Challenge: Reproduce every line of the items below verbatim, leaving out the pictures.

Source data:
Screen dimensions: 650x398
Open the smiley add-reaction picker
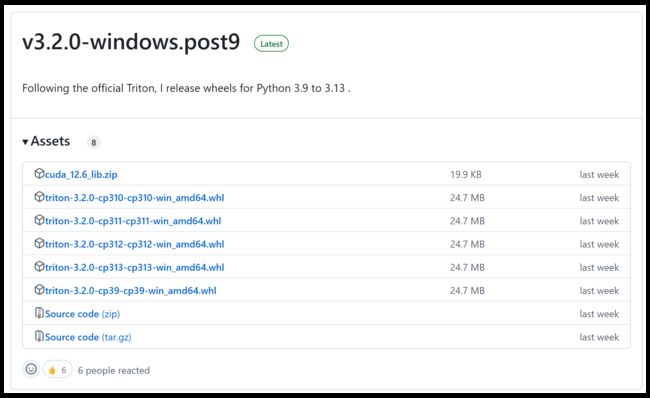31,369
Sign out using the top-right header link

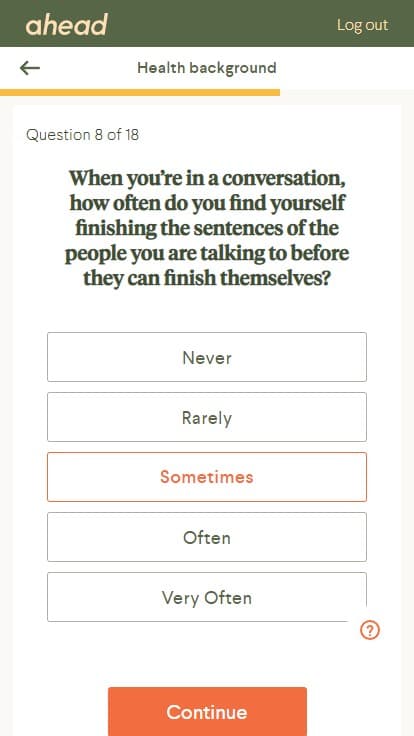(362, 25)
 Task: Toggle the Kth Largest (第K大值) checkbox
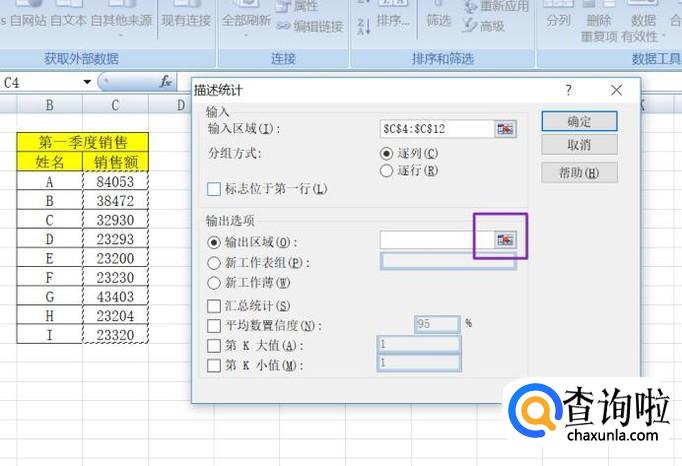tap(213, 345)
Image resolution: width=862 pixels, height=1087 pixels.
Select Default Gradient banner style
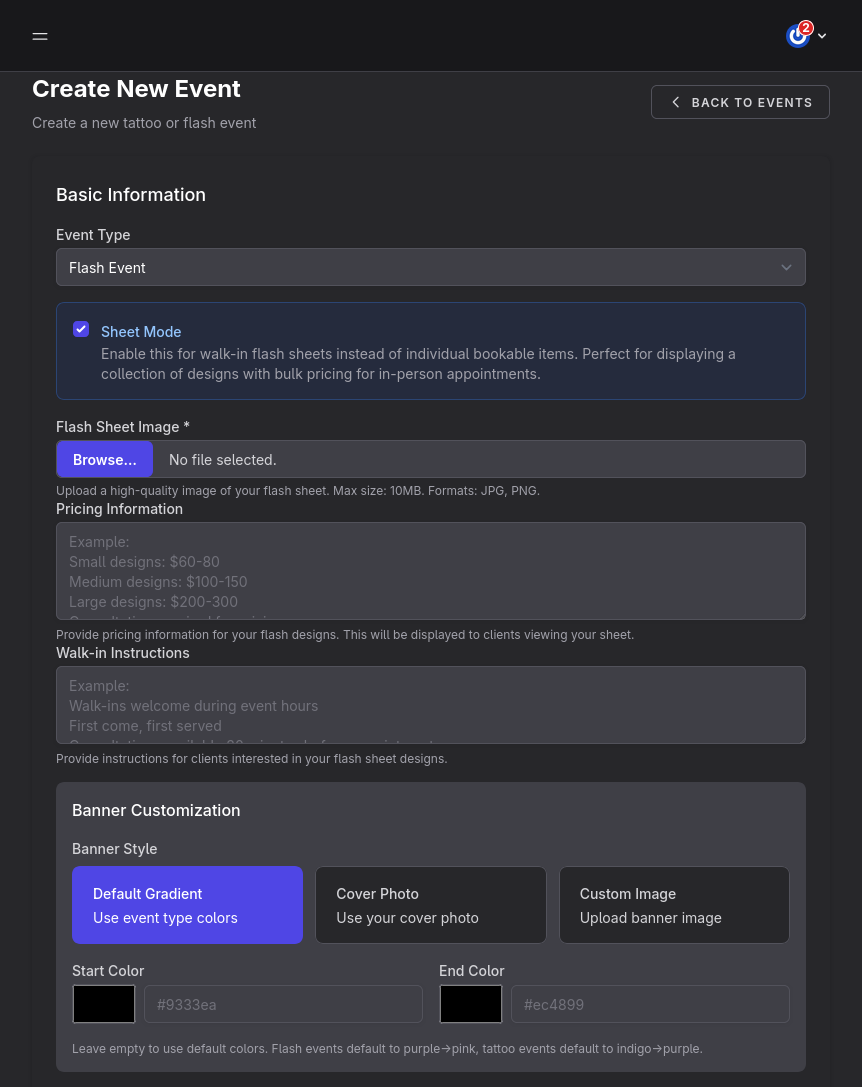tap(187, 905)
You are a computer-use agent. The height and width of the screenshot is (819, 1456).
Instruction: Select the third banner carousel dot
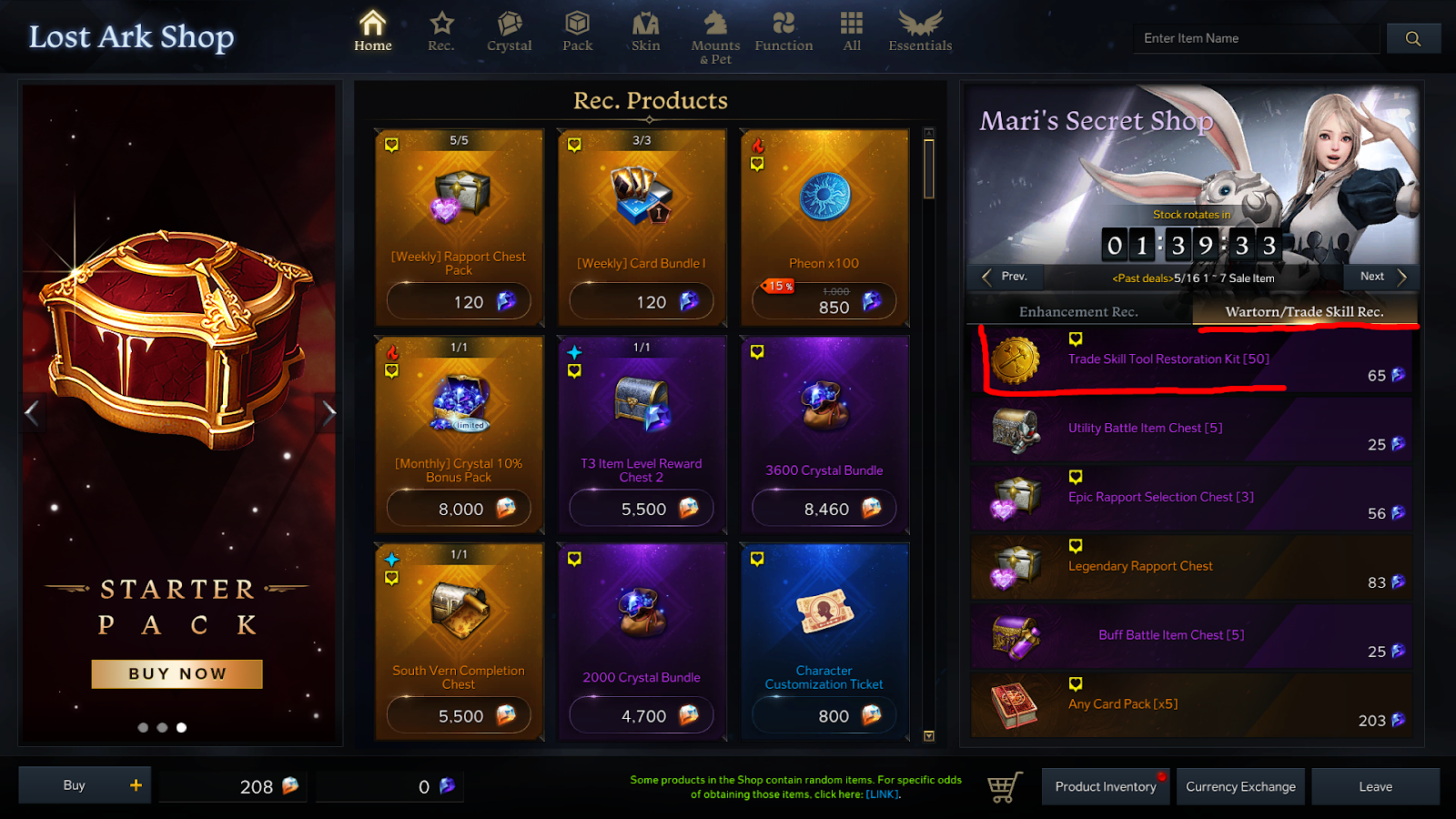[x=181, y=727]
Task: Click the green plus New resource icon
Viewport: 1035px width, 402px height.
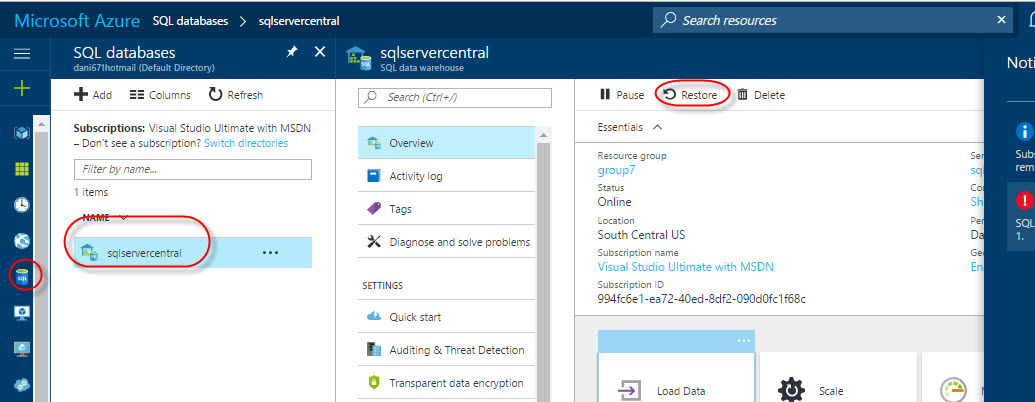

Expected answer:
Screen dimensions: 650x398
Open the smiley add-reaction picker
31,369
Sign out using the top-right header link

(362, 25)
 Task: Toggle the Kth Largest (第K大值) checkbox
tap(213, 345)
Image resolution: width=862 pixels, height=1087 pixels.
Select Default Gradient banner style
tap(187, 905)
You are a computer-use agent. The height and width of the screenshot is (819, 1456).
Instruction: Select the third banner carousel dot
[x=181, y=727]
Task: Click the green plus New resource icon
Viewport: 1035px width, 402px height.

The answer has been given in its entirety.